Pipe manufacturing is a notoriously dangerous industry to
begin with, but McWane’s injury rates were far above
industry averages. Employees routinely worked 16-hour shifts
without breaks in a super-heated workplace where temperatures
sometimes reached over 130 degrees, with dust, dirt, and grime
thickening the air and coating every surface. Safety guards
were removed from machinery to speed their operation. Broken
machines were kept in action. Managers even went so far as
to cut costs by rationing crushed ice for workers’ drinks.

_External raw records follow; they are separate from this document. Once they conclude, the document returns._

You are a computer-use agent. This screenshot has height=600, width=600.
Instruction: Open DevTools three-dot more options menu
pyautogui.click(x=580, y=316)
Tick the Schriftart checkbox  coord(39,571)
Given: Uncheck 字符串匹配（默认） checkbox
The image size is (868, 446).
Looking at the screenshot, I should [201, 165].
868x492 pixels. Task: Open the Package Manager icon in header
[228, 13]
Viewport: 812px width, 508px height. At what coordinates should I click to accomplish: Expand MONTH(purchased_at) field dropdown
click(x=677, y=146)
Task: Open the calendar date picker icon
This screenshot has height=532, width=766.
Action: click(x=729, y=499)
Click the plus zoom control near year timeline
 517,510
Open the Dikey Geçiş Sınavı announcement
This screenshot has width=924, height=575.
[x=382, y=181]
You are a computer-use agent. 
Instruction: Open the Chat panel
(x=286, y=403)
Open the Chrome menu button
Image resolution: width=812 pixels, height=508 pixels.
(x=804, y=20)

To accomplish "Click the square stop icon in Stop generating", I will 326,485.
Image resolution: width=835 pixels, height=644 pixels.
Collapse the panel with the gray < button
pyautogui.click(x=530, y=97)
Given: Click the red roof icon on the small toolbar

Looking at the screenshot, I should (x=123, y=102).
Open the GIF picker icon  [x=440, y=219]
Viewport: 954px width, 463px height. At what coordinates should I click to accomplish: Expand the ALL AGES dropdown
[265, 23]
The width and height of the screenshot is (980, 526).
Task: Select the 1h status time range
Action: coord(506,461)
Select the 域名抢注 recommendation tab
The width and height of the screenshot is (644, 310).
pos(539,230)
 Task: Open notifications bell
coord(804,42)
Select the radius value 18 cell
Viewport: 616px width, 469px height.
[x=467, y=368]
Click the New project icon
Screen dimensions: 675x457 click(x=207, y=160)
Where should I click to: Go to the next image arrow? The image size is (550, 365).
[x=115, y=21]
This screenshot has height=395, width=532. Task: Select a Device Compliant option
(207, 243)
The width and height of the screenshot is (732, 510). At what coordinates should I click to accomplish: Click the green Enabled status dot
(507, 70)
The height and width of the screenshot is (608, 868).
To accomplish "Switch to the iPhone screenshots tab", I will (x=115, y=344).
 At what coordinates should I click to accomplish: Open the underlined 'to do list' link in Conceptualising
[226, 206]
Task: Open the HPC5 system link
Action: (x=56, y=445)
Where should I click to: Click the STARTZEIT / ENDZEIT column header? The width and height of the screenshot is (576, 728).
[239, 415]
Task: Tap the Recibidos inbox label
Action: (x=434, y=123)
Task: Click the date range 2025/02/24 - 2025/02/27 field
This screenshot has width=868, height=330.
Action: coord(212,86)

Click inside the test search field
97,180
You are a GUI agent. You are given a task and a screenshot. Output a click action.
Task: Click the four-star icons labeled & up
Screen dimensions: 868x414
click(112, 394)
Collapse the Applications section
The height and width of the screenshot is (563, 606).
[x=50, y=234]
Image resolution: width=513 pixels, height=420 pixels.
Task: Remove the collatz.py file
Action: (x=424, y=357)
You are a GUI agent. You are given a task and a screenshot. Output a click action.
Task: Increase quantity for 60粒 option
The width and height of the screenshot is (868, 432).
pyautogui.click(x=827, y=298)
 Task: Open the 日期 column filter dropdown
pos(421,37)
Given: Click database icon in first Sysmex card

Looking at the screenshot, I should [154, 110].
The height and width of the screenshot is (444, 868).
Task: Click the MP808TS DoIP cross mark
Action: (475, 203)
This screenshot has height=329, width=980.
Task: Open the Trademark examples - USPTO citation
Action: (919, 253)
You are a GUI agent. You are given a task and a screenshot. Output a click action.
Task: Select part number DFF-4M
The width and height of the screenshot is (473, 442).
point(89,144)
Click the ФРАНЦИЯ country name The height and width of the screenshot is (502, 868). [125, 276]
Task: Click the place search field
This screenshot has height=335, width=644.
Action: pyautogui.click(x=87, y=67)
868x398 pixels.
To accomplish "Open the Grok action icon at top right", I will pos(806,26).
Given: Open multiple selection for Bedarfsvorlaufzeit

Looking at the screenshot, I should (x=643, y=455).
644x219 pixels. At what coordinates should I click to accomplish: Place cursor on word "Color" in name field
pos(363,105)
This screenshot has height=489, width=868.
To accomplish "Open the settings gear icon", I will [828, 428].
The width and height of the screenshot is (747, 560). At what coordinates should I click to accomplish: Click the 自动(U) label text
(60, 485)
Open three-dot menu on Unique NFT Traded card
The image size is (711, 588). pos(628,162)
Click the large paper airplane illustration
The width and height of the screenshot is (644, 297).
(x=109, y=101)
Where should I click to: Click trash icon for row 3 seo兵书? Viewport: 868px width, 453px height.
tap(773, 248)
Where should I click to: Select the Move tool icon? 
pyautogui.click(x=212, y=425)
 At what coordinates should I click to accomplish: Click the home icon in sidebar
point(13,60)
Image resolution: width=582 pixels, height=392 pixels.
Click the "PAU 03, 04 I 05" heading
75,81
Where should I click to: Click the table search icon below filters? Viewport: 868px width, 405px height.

The very fact that the McWane story is so shocking is testimony
to the fact that we now expect our workplaces to be clean,
quiet, and safe. While McWane is surely not unique, it comes
across more as a recalcitrant employer of a bygone era than
as a typical modern business. But the McWane experience tells
us more than just that times have changed. It also highlights
the important role of the work environment— workplace
regulations, economic conditions, insurance incentives, and
organizational culture—in encouraging firms to embrace
safety. And these same environmental factors reveal a great
deal about workplace safety in society as a whole.
WORKPLACE SAFETY IN THE INDUSTRIAL ERA
The history of the early years of industrialization abounds
with stories of the injuries, illnesses, and premature deaths
associated with factory and farm work. Inspections of New
England textile mills in the 1870s found poor ventilation,
high levels of dust, noise, heat, and humidity, and frequent
injuries. Many other common occupations of the era, such as
making matches, tending tannery vats, and handling wool, also
resulted in injuries and disease. While no consistent statistics
on workplace safety were collected at that time, accounts
from the era indicate that workplaces were dangerous indeed.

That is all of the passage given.